### WHAT YOU NEED TO DO
Reproduce the lines from the start through the line containing "center [77, 24].", word for word. Leave the pictures out of your answer.

Start of DATA SUPPLIED

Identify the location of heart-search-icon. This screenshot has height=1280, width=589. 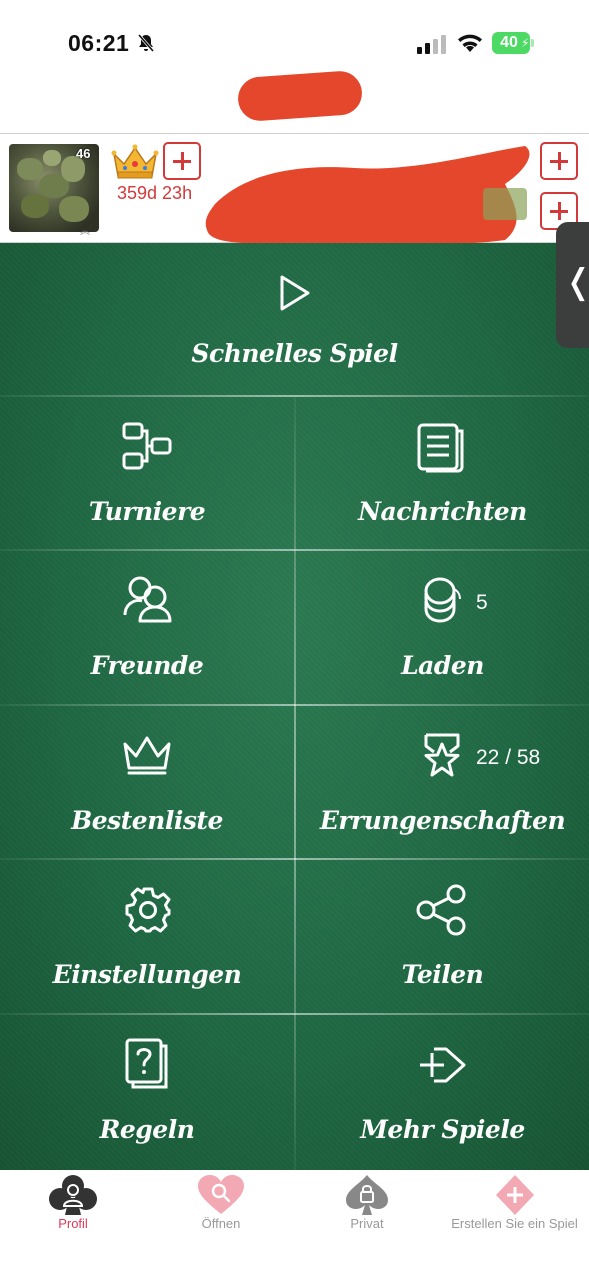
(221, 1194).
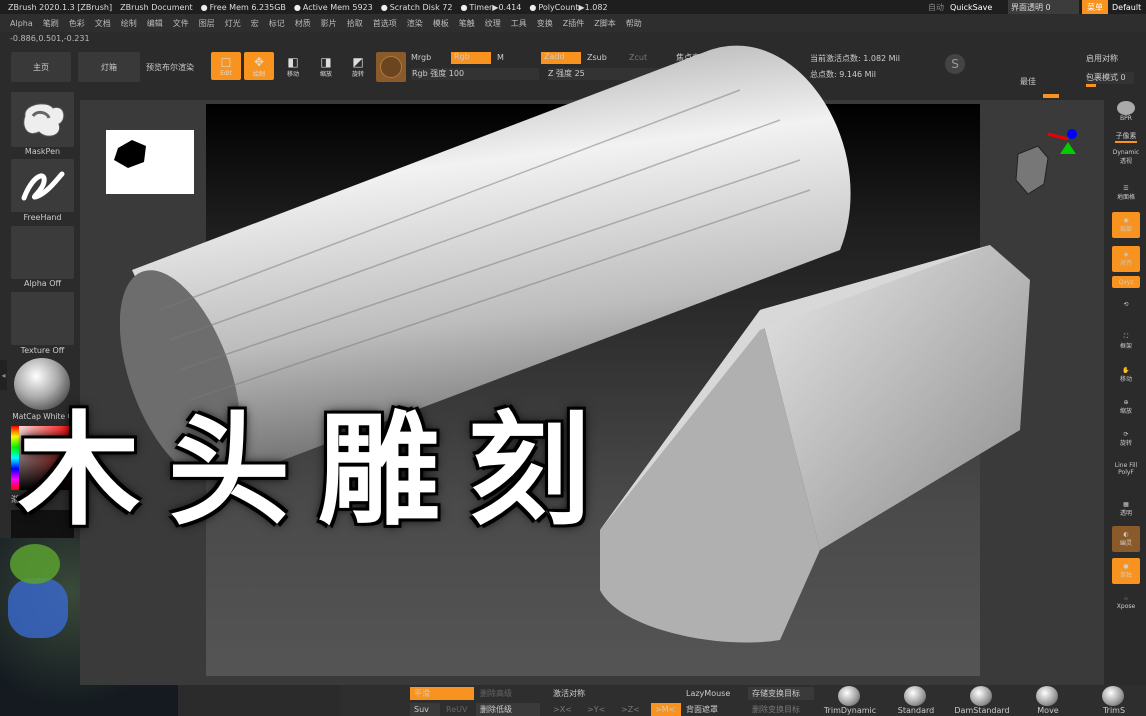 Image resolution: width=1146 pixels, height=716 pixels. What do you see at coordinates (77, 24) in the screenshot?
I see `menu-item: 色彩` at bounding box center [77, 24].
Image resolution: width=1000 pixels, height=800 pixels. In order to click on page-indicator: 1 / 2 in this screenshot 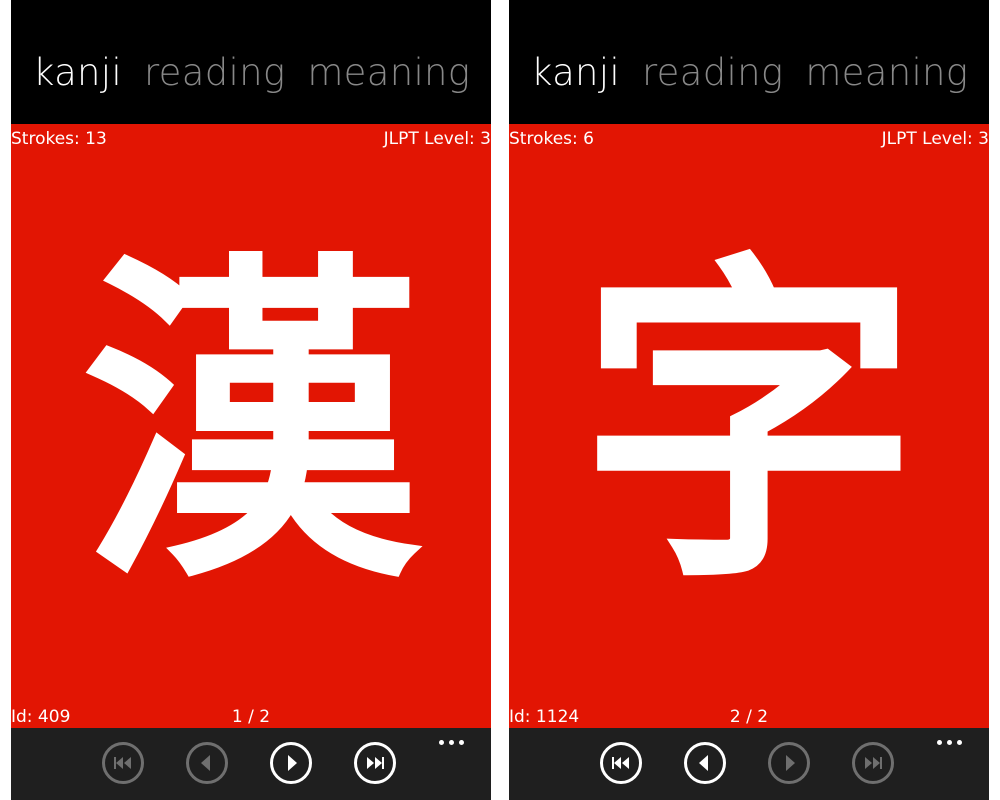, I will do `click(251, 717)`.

End of DATA SUPPLIED

### REPLY TO THE EXERCISE
Identify the location of heart-search-icon. This screenshot has height=1280, width=589. 
(221, 1194).
 Image resolution: width=1146 pixels, height=716 pixels. What do you see at coordinates (77, 24) in the screenshot?
I see `menu-item: 色彩` at bounding box center [77, 24].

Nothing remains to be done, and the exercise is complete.